### Problem to solve
Below are records; quote them exactly from the first line through the line that contains "Click the Velocity".

### Stored dataset items
━━━━

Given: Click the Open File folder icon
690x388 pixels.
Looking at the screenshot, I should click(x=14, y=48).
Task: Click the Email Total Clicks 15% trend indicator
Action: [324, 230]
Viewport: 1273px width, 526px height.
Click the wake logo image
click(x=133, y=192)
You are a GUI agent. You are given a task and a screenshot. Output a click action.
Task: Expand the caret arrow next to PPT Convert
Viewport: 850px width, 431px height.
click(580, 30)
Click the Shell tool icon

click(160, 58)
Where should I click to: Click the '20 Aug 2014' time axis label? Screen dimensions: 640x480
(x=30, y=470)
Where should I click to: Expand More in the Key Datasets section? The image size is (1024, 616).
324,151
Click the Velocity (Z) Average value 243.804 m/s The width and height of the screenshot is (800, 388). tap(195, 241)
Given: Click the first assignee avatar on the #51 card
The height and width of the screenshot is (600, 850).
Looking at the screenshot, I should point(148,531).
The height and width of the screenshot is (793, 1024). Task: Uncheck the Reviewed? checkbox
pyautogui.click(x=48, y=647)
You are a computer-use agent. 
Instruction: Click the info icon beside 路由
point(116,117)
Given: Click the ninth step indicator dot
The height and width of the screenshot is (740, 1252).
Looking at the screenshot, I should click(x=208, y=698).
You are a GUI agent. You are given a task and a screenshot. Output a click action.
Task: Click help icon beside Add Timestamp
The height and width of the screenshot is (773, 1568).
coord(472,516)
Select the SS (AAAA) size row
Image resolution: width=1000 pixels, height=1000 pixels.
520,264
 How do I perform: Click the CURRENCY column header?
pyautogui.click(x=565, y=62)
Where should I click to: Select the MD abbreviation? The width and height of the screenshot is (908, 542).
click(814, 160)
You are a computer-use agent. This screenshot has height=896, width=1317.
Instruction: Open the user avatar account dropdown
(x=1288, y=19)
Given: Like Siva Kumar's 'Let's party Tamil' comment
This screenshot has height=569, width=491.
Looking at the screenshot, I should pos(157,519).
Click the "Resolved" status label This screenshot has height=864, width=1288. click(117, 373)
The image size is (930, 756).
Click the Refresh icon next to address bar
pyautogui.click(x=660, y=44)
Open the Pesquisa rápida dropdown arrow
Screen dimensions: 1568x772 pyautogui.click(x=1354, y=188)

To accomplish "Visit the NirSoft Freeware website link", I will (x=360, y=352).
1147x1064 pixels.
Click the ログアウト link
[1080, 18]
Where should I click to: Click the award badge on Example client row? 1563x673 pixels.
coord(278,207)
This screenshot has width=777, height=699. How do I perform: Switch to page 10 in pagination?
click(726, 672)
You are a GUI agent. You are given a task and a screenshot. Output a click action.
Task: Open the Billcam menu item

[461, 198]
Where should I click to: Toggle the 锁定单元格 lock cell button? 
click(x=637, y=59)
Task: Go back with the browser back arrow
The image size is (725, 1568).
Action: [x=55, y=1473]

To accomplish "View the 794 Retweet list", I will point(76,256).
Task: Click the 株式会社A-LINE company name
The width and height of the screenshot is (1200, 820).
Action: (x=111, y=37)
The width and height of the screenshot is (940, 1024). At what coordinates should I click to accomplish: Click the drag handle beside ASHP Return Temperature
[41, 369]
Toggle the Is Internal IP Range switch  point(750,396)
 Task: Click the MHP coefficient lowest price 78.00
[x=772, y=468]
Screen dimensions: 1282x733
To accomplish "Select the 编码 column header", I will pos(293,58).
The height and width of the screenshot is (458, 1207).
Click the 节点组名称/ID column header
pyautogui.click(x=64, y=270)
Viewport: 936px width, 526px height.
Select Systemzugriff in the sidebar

━━━━

### Output of the task
Given: Click the Open File folder icon
690x388 pixels.
Looking at the screenshot, I should click(x=14, y=48).
Task: Click the Email Total Clicks 15% trend indicator
Action: [324, 230]
Viewport: 1273px width, 526px height.
Click the wake logo image
click(x=133, y=192)
You are a GUI agent. You are given a task and a screenshot. Output a click action.
Task: Expand the caret arrow next to PPT Convert
Viewport: 850px width, 431px height.
click(580, 30)
Click the Shell tool icon

click(160, 58)
Where should I click to: Click the '20 Aug 2014' time axis label? Screen dimensions: 640x480
(x=30, y=470)
Where should I click to: Expand More in the Key Datasets section? The image size is (1024, 616).
324,151
Click the Velocity (Z) Average value 243.804 m/s The width and height of the screenshot is (800, 388). tap(195, 241)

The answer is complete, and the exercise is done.